Blog

Why agent-to-agent calls need contracts, not just JSON

2026-05-06 · Skelf-Research · contracts · stypes · protocol

The default way two agents talk to each other today is the same way two microservices talked to each other in 2014: a POST, a JSON body, a hopeful handler at the other end. The handler reads a few fields, ignores the ones it doesn’t recognise, occasionally throws a 500, and the whole thing mostly works until it doesn’t.

That arrangement has a name: it’s an implicit contract. The shape of the payload, the meaning of each field, the units, the enumerations, the optionality — all of it lives in the head of whoever wrote the sender and whoever wrote the receiver. When those are the same person on the same afternoon, this is fine. When they are two different agents, generated by two different prompt chains, on two different days, it is the place your incident postmortems are going to come from.

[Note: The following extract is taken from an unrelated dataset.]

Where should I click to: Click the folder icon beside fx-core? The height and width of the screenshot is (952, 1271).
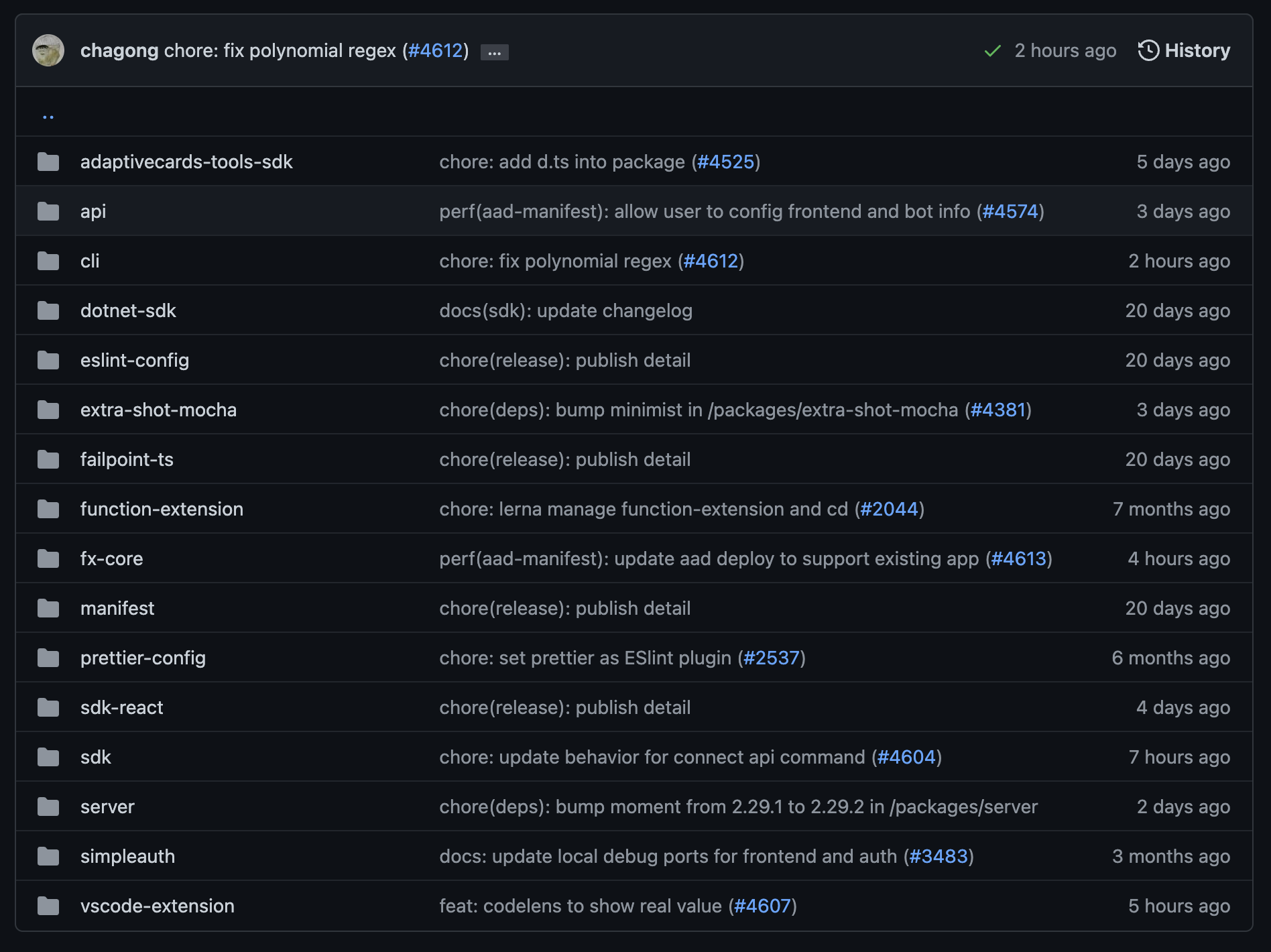(48, 558)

”JSON Schema is enough” is not enough

The honest objection is: we already validate with JSON Schema. Good. JSON Schema covers the structural layer — “is this an object with a title string and a start ISO timestamp?” That is necessary and not sufficient. A contract for an agent message has to answer four questions, not one:

  1. What is this thing? Not the shape of the bytes; the semantic type. org.calendar.Event.v1 is not the same as org.communication.Invite.v1, even if their payloads look similar. The type identifier is what lets you route, lets you key audit records, and lets you evolve.
  2. What does it have to contain? This is where JSON Schema does its job.
  3. What does it have to be true about? Cross-field invariants (“end is after start”), domain rules (“priority critical requires assignee”), external references (“account_id resolves in this tenant”).
  4. Who said it and why? Provenance: which agent emitted this, under what intent, in response to what upstream call. Without this, the payload is anonymous.

MPL bundles all four into an envelope: an stype identifier, the payload, a sem_hash, and a provenance block. The payload alone is one of four fields. The other three are how you stop hoping.

The two failure modes

The cost of skipping contracts shows up in two distinct failures, and teams usually only notice the first.

The loud failure is the malformed payload. An agent generates "priority": "P0" when the receiver expected "priority": "high". The handler raises, the trace shows up in your error tracker, someone fixes the prompt or adds a synonym map. This is annoying but cheap: the system told you it was broken.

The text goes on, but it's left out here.